TO DO — Beginning at the line that includes "Task: Click the ZIM Besucher queue button", print each remaining line of the data word for word. Output nothing else.

AVAILABLE DATA —
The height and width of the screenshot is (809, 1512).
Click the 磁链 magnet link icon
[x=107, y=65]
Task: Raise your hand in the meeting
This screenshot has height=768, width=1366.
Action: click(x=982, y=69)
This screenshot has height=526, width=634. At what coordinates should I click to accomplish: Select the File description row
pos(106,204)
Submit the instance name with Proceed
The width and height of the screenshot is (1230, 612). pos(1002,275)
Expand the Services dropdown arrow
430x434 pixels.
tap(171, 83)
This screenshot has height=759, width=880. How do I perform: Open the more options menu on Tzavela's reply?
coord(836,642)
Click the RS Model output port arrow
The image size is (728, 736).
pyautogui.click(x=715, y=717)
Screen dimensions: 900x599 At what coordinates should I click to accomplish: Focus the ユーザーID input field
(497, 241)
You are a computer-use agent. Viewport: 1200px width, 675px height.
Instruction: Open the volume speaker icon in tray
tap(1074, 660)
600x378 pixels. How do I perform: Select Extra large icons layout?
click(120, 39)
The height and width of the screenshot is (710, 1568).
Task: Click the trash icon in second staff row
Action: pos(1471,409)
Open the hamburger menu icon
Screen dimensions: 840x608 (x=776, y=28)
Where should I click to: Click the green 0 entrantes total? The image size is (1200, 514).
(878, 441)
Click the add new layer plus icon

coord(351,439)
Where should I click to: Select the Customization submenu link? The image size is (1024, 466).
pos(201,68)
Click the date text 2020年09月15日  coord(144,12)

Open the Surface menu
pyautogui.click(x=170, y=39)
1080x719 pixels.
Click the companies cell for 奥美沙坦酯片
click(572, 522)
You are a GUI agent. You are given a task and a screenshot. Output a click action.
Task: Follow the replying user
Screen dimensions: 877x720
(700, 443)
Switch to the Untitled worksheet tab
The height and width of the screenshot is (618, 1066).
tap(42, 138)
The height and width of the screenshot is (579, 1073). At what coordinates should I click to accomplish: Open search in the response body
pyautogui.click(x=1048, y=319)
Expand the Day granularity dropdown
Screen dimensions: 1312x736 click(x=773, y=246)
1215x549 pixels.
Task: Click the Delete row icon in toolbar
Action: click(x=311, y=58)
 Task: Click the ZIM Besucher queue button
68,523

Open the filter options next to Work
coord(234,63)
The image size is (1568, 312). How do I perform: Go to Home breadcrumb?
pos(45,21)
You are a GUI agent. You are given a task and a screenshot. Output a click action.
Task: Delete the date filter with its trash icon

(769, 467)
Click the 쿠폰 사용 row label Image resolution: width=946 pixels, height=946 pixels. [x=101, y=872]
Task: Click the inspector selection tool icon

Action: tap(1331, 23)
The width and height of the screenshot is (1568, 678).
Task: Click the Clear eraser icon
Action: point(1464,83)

SOLUTION FOR THIS EXERCISE —
 Task: Click the ZIM Besucher queue button
68,523

Open the filter options next to Work
coord(234,63)
The image size is (1568, 312). How do I perform: Go to Home breadcrumb?
pos(45,21)
You are a GUI agent. You are given a task and a screenshot. Output a click action.
Task: Delete the date filter with its trash icon

(769, 467)
Click the 쿠폰 사용 row label Image resolution: width=946 pixels, height=946 pixels. [x=101, y=872]
Task: Click the inspector selection tool icon

Action: tap(1331, 23)
The width and height of the screenshot is (1568, 678).
Task: Click the Clear eraser icon
Action: point(1464,83)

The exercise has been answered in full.